Short-sellers around the globe will be unmasked starting on Friday as new European rules come into effect.
The European Securities and Markets Authority (ESMA), the EU regulator, has issued new rules on the short-selling of securities indicating that anyone with short positions of greater than 0.2 percent in an EU company's shares must report it to regulators.
Positions of more than 0.5 percent will be publicly released, naming both the company and the short-seller. Public disclosure is triggered any time that level is hit with each 0.1 percent increase or decrease after that.
Teams of lawyers were working into the night to help banks, hedge funds and other investors comply with the rules with the deadline due at 3:30 p.m. local time in each jurisdiction.

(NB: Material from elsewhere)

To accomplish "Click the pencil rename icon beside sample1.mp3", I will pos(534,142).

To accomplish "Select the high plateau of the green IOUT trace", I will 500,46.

And disclosures need to be filed separately to each national regulator which has introduced plenty of headaches, given that in some countries, like Hungary, the paperwork is largely written in the local language.
Sources from the finance industry have indicated to CNBC that the disclosure rules will hurt overall market activity in Europe, potentially driving investors to other markets like Hong Kong
Others have told CNBC that a version of the rule already in place in Spain and Portugal hasn't had a major impact.
Still, it is a major step towards unmasking the short positions of hedge funds which are typically one of their most closely guarded secrets.
And any pushback from the U.S. will yet again pit European regulators against their American counterparts.